• **PASSAGE PROVIDED**:
10.1023/A:1006319732410
Publisher site
See Article on Publisher Site

Abstract

MYB proteins constitute a diverse class of DNA-binding proteins of particular importance in transcriptional regulation in plants. Members are characterised by having a structurally conserved DNA-binding domain, the MYB domain. Different categories of MYB proteins can be identified depending on the number of imperfect repeats of the MYB domain they contain. It is likely that single MYB-domain proteins, a class of expanding importance in plants, bind DNA in a different way than two-repeat or three-repeat MYB proteins, and these groups are therefore likely to have different functions. The two-repeat (R2R3) MYB family is the largest family characterised in plants, and there are estimated to be over 100 members in Arabidopsis. Functions of MYB proteins in plants include regulation of secondary metabolism, control of cellular morphogenesis and regulation of meristem formation and the cell cycle. Although functional similarities exist between R2R3 MYB proteins that are closely related structurally, there are significant differences in the ways very similar proteins function in different species and also within the same organism. Therefore, despite the large number of R2R3 MYB proteins in plants, it is unlikely that many are precisely redundant in their functions, but more likely that they share overlapping functions.

• **PROVIDED DATA**:

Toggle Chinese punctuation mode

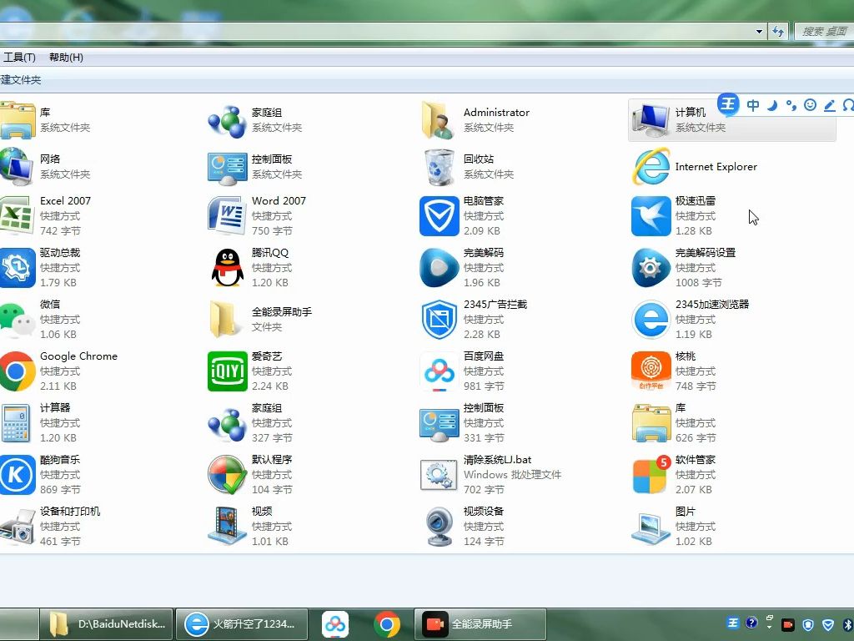(x=791, y=105)
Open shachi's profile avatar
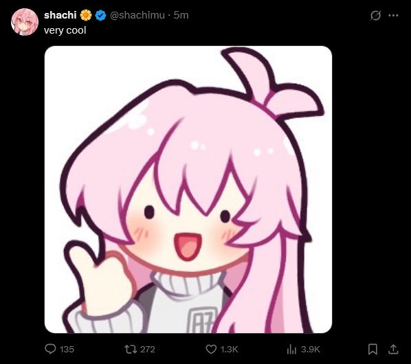The width and height of the screenshot is (411, 364). click(25, 22)
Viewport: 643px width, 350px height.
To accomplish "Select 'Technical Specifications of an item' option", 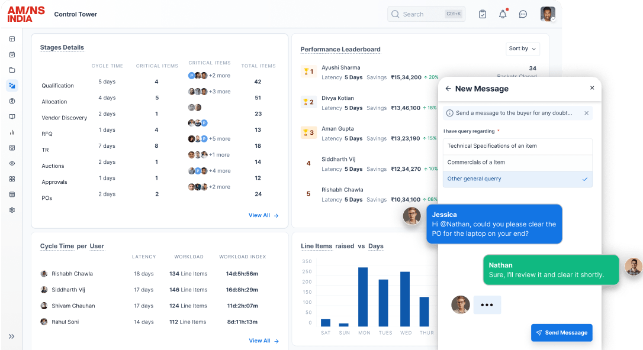I will point(517,146).
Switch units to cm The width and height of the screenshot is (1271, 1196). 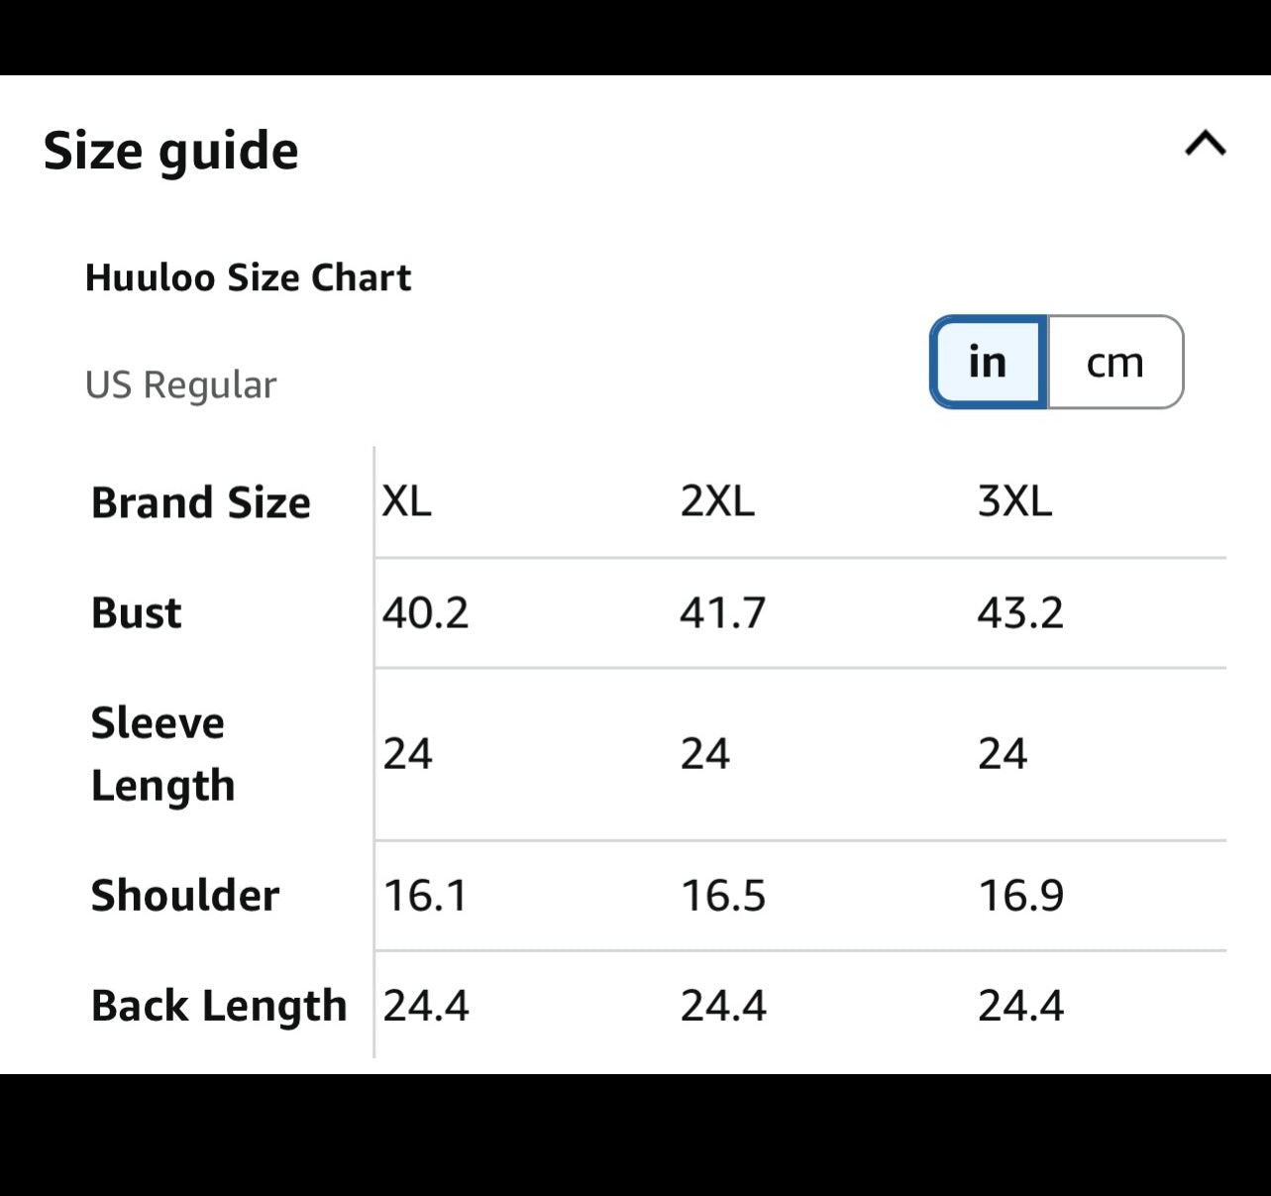point(1115,362)
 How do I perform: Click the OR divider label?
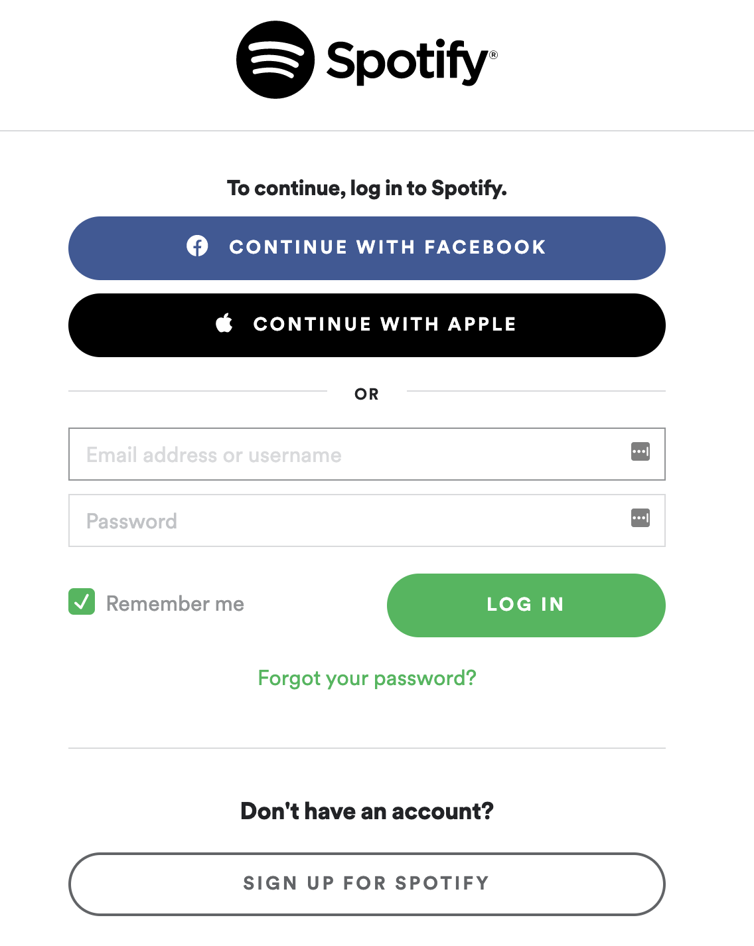366,394
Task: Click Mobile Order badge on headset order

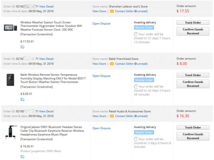Action: click(x=144, y=132)
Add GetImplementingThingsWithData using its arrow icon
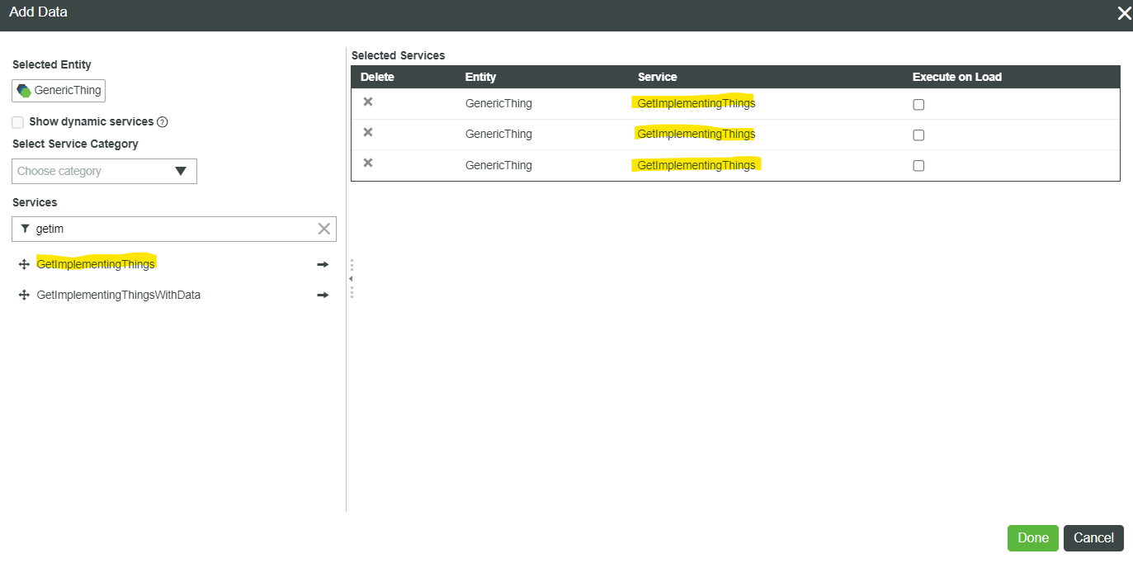Screen dimensions: 1133x563 [x=322, y=295]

• **TASK SET**:
• a. According to the abstract on MYB proteins, why is it unlikely that many R2R3 MYB proteins in plants are precisely redundant in their functions? Answer in one to three sentences.
• b. How many R2R3 MYB family members does the MYB protein abstract estimate Arabidopsis has?

• **RESULTS OF THE TASKS**:
• a. Very similar R2R3 MYB proteins work in significantly different ways in different species and even within the same organism. So despite their large number, they more likely share overlapping functions than exactly the same ones.

• b. Over 100.